TEXTO |
☆ ☆ ☆ ☆

Carlos Rocha - Ciberdúvidas da Língua Portuguesa
Carlos Rocha
Carlos Rocha
1M

Licenciado em Estudos Portugueses pela Faculdade de Ciências Sociais e Humanas da Universidade Nova de Lisboa, mestre em Linguística pela mesma faculdade e doutor em Linguística, na especialidade de Linguística Histórica, pela Faculdade de Letras da Universidade de Lisboa. Professor do ensino secundário, coordenador executivo do Ciberdúvidas da Língua Portuguesa, destacado para o efeito pelo Ministério da Educação português.

 
Textos publicados pelo autor

Pergunta:

Como constatarão, com facilidade, o meu sobrenome é Landeiroto. Podem ajudar-me, fornecendo-me algumas "pistas" sobre a origem do nome? Sei que os mais antigos que conheço são da zona de Viseu. 

Obrigado.

Resposta:

Este apelido (no Brasil, sobrenome) parece ter origem numa alcunha (no Brasil, apelido) que é um diminutivo (cf. perdigoto, de perdiz) de outro nome próprio, Landeiro (José Pedro Machado, Dicionário Onomástico Etimológico da Língua Portuguesa). Este ocorre em Portugal quer como topónimo (em Albergaria-a-Velha, Barcelos, Cinfães, Vila Nova de Famalicão), quer como apelido derivado de antiga alcunha (idem), que, por sua vez, pode ter origem no referido topónimo ou provir diretamente de landeiro, forma classificável como adjetivo, na aceção de «([próprio] do carvalho e outras árvores produtivas de landes», ou como substantivo, com os significados de «negociante de landes, isto é, bolotas» (idem) ou «árvore que produz landes» (ver Dicionário da Língua Portuguesa da Porto Editora na Infopédia).

Pergunta:

Qual a diferença entre nasalidade e nasalização?

Resposta:

Nasalidade é genericamente a característica do que é nasal. Usa-se também como termo de fonética para designar «característica do som em cuja composição existe um formante proveniente da vibração do ar contido nas cavidades nasais» (Dicionário Houaiss).

A nasalização é «ato ou efeito de nasalizar» (ou nasalar, donde nasalação), mas também se usa em fonética ou como sinónimo de nasalidade ou como o mesmo que «ato de pronunciar um som com ressonância nasal», e, neste caso, pode ser substituído por nasalação (idem).

☆ ☆ ☆ ☆

[Entradas de dados guardados]
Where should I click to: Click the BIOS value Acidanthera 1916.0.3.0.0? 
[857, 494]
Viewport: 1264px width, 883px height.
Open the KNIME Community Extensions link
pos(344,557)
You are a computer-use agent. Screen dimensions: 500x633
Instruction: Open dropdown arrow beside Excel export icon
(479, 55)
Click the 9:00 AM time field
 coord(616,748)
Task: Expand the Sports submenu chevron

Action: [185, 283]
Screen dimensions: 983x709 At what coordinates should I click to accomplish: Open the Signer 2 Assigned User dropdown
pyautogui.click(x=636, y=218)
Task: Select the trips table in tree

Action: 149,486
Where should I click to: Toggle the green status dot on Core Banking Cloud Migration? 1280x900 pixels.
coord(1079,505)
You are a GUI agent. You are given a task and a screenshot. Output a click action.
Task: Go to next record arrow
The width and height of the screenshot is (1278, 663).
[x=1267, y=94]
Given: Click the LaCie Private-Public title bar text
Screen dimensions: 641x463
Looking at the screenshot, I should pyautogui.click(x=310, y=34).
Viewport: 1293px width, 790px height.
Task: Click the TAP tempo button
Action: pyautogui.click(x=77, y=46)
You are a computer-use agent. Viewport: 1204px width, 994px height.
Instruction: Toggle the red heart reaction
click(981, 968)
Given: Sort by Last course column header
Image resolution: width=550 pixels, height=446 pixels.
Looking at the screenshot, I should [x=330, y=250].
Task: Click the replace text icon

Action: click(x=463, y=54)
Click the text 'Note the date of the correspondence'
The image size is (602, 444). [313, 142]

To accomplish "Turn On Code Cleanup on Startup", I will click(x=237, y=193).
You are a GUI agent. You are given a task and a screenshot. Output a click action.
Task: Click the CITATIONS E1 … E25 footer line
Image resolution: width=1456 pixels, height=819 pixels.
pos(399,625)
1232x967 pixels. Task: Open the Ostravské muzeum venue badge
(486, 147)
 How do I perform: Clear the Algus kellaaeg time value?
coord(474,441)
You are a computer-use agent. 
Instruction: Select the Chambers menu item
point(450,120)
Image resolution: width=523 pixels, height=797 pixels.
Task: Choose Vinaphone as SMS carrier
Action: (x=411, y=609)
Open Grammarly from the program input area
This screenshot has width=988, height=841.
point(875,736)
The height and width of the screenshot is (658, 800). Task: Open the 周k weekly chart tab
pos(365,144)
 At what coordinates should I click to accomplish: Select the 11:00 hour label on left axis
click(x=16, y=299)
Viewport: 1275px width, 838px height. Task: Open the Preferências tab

☆ ☆ ☆ ☆

O QUE FAZER |
1. Reescreva de forma mais breve o parágrafo do texto que começa por «Nasalidade é genericamente», mantendo os factos principais.
2. De acordo com o texto, em que faculdade se doutorou Carlos Rocha em Linguística?
3. Reproduza com fidelidade o trecho do texto que começa em "Licenciado em Estudos" e continua até "da Educação português.".
Os registos não são necessários.

RESPOSTAS |
1. Nasalidade é, em geral, a característica do que é nasal. Em fonética, designa a característica de um som que tem na sua composição um formante vindo da vibração do ar nas cavidades nasais (Dicionário Houaiss).

2. Na Faculdade de Letras da Universidade de Lisboa.

3.
Licenciado em Estudos Portugueses pela Faculdade de Ciências Sociais e Humanas da Universidade Nova de Lisboa, mestre em Linguística pela mesma faculdade e doutor em Linguística, na especialidade de Linguística Histórica, pela Faculdade de Letras da Universidade de Lisboa. Professor do ensino secundário, coordenador executivo do Ciberdúvidas da Língua Portuguesa, destacado para o efeito pelo Ministério da Educação português.